BEGIN
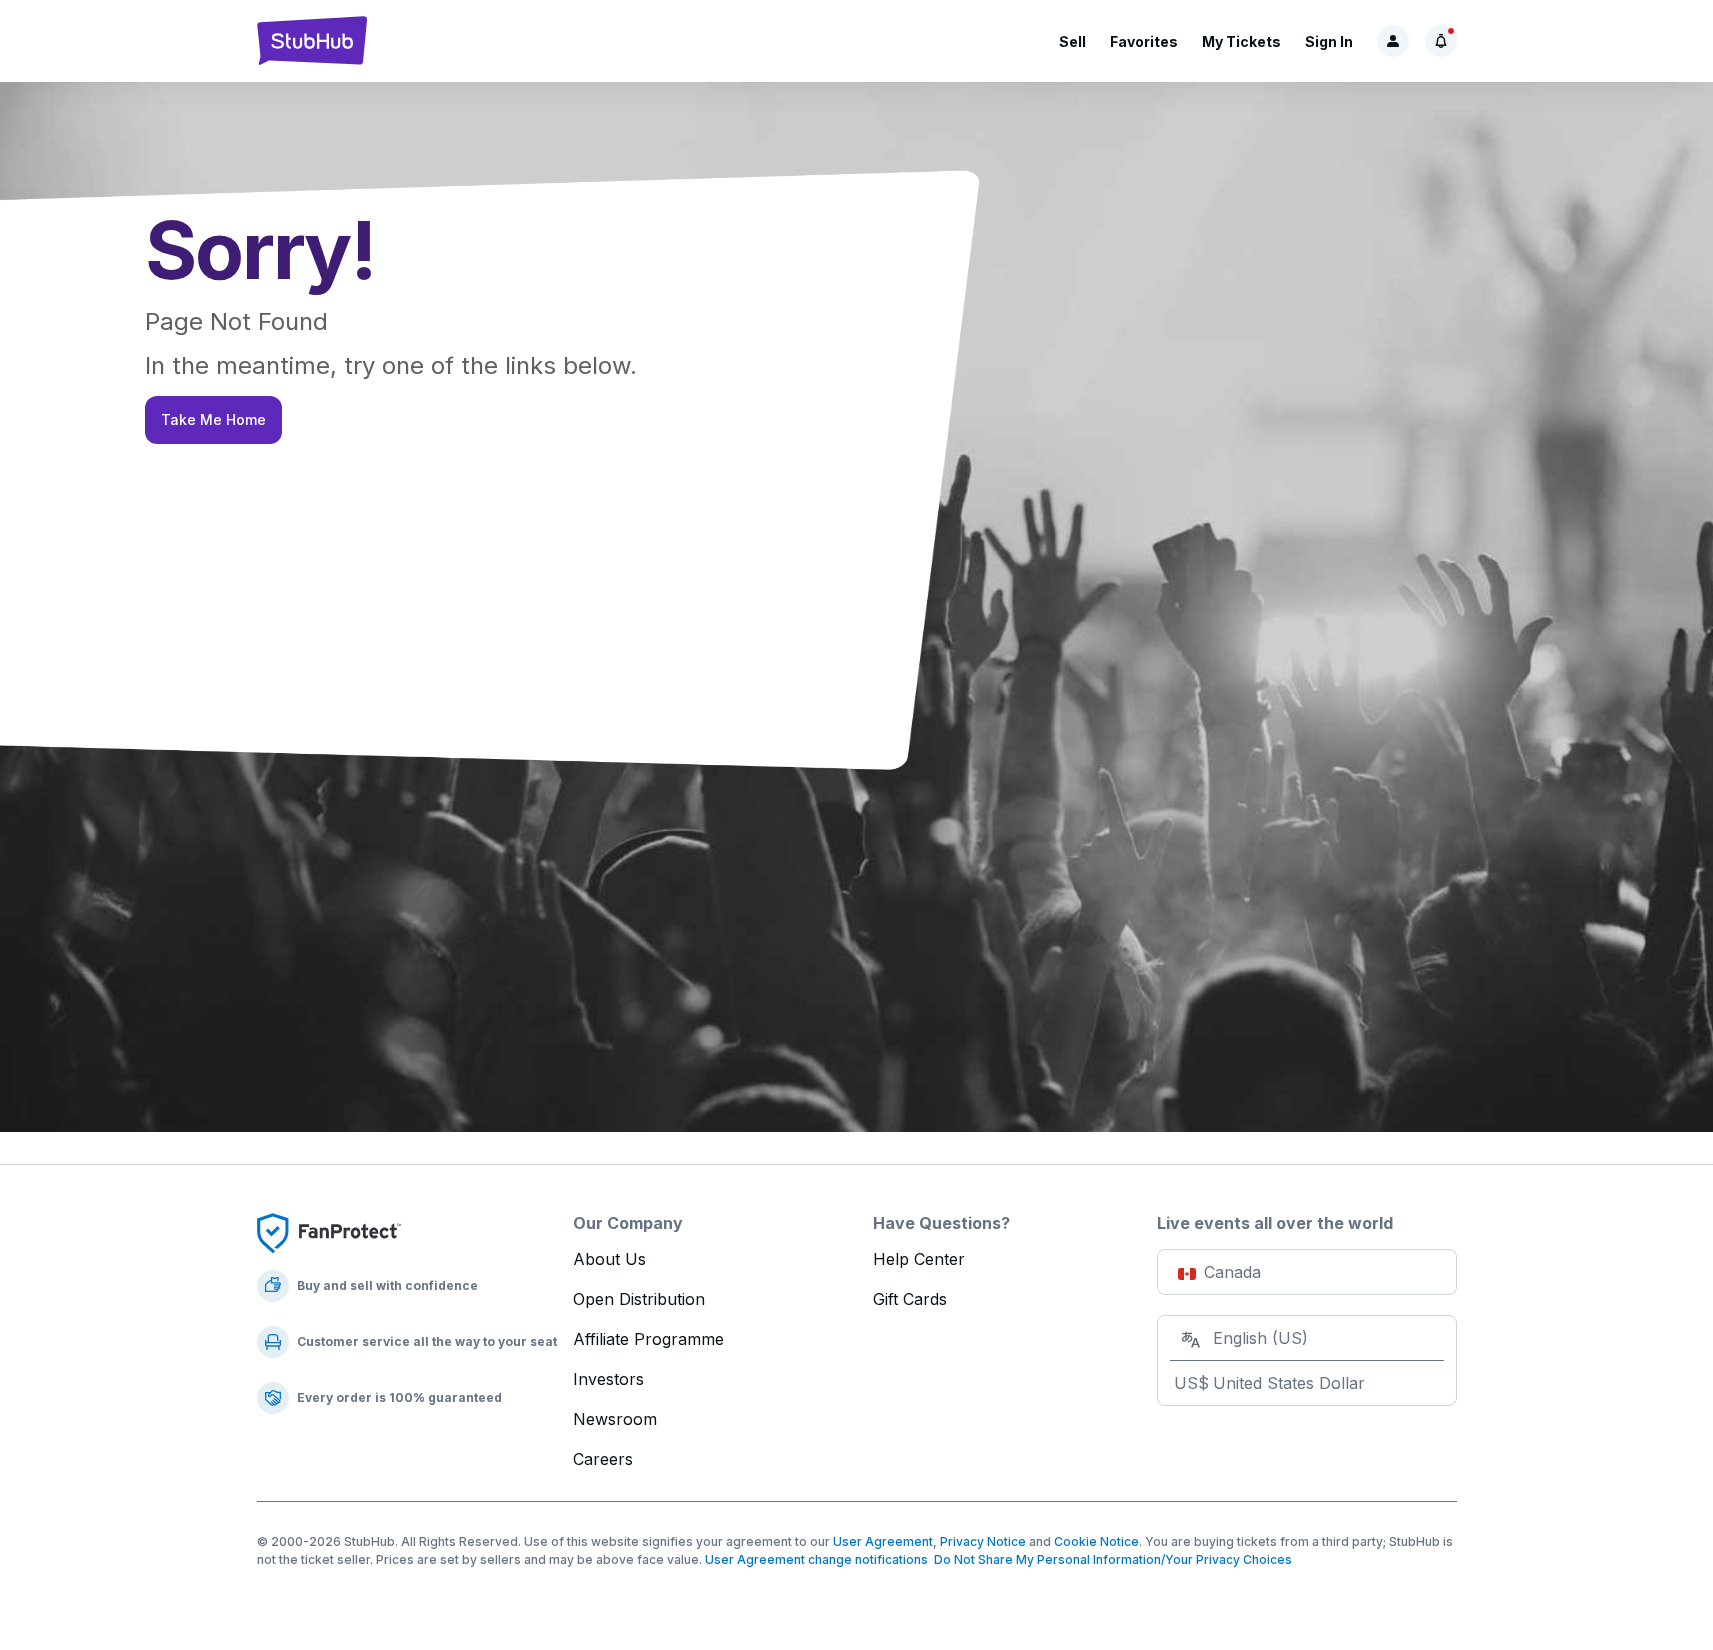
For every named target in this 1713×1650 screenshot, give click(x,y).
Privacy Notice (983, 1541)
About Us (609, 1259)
END
BEGIN
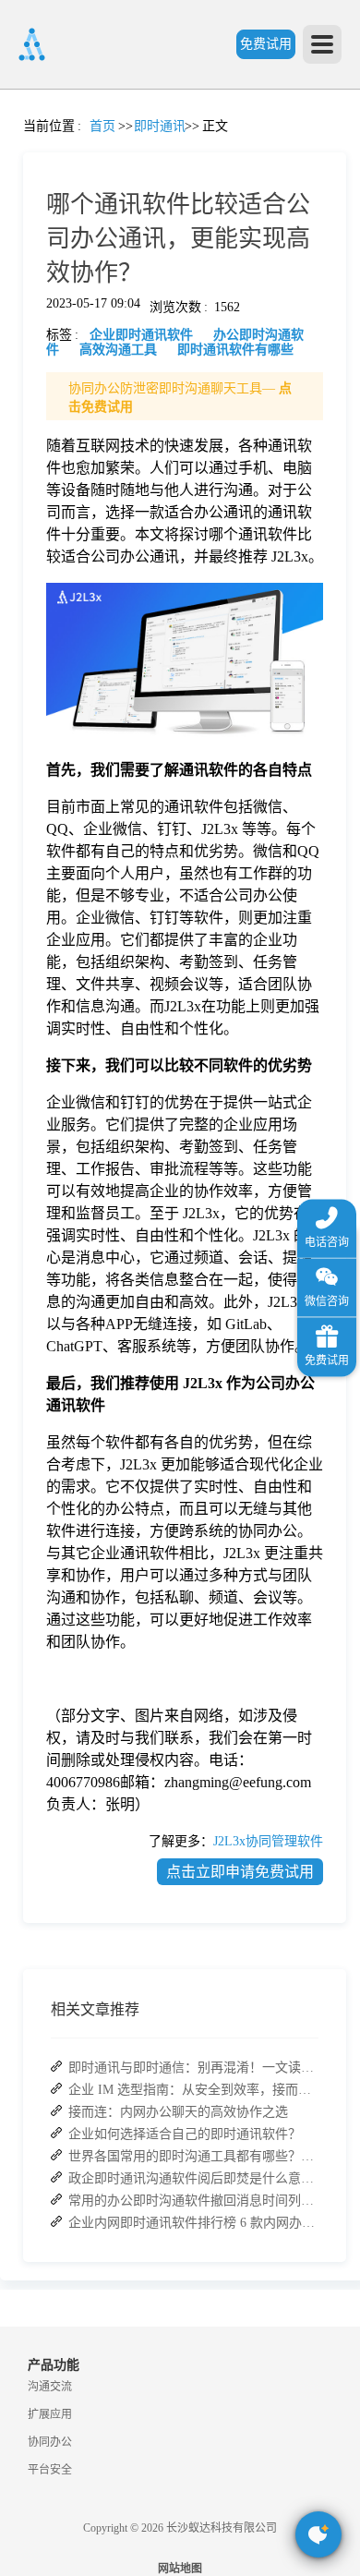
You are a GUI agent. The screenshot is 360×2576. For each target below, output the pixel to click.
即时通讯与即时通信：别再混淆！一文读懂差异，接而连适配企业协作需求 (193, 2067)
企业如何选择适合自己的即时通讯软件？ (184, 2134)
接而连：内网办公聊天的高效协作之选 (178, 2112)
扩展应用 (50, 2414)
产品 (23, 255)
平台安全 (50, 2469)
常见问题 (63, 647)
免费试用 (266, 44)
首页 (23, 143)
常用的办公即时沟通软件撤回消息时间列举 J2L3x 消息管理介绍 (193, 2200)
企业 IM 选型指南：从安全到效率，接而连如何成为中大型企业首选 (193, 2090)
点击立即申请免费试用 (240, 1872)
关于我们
END
→ Work task:
Can you repeat, word for word, every line above from the one containing "For every named" down to the one containing "About Us (609, 1259)", including both?

→ Result for this task:
For every named target in this 1713×1650 screenshot, give click(x,y).
Privacy Notice (983, 1541)
About Us (609, 1259)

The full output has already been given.